Problem description: Reproduce every line of the records below, requests included, and scale each coordinate in the answers by 2.5, rounding to the nearest whole number with halves rounded up. Leave the numbers in the requests unchanged, and omit the pictures from your answer.

Page and screen pointing data:

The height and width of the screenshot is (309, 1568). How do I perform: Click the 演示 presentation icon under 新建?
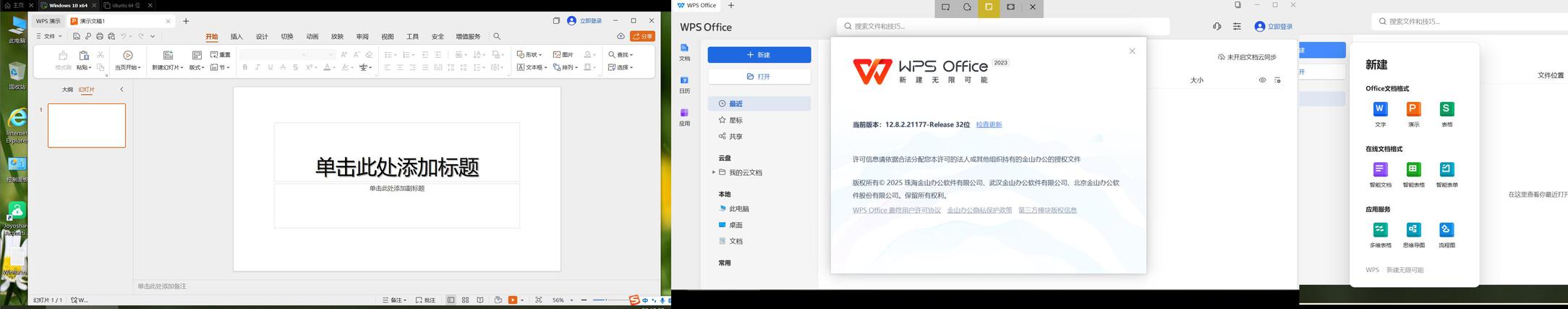tap(1413, 109)
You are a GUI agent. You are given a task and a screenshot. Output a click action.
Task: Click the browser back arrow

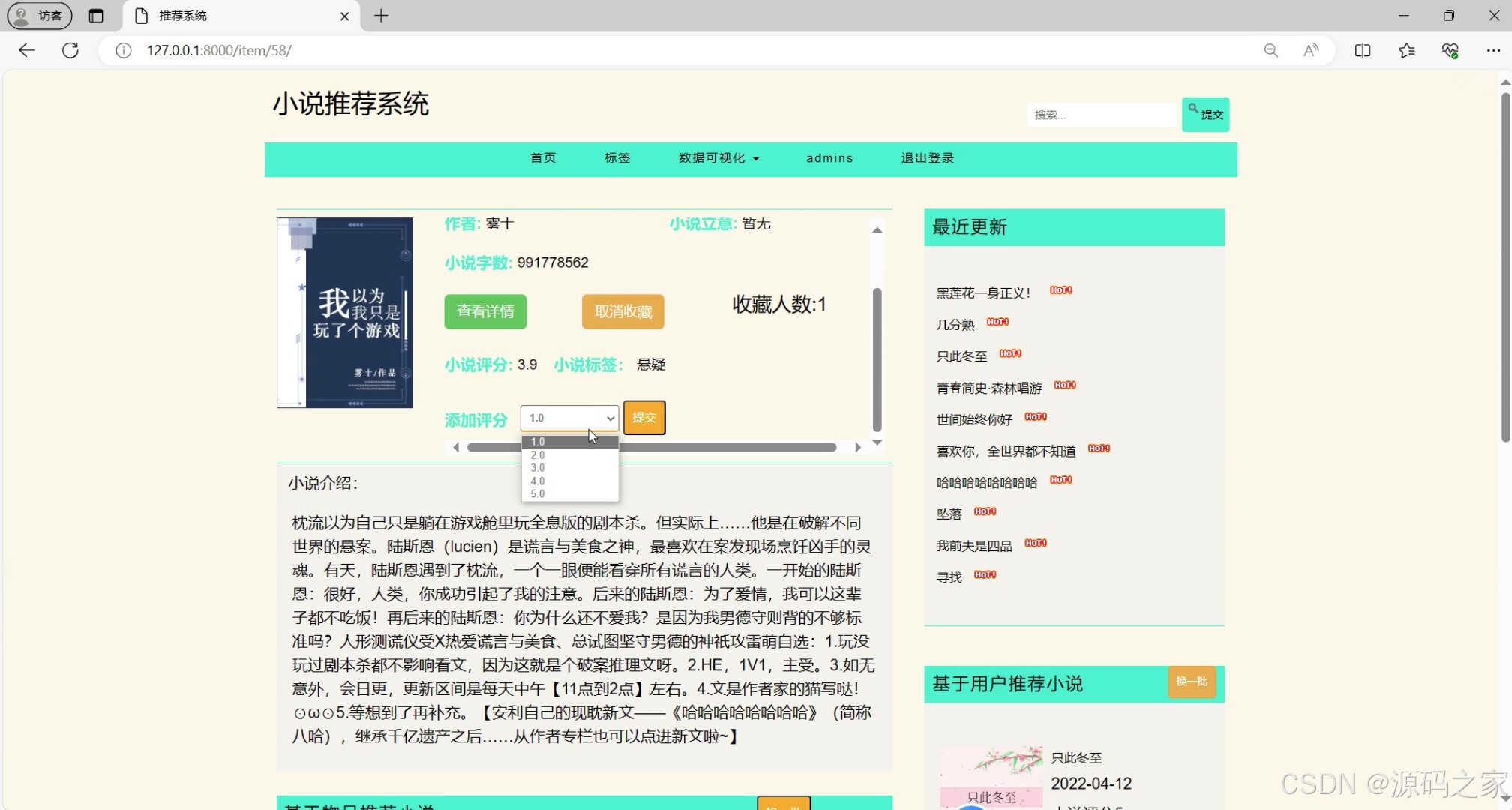pyautogui.click(x=26, y=50)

Reply:
The height and width of the screenshot is (309, 1568). How do I perform: Click the 演示 presentation icon under 新建?
tap(3533, 273)
You are a GUI agent. You are given a task and a screenshot. Output a click action.
Task: Click the browser back arrow

pyautogui.click(x=65, y=125)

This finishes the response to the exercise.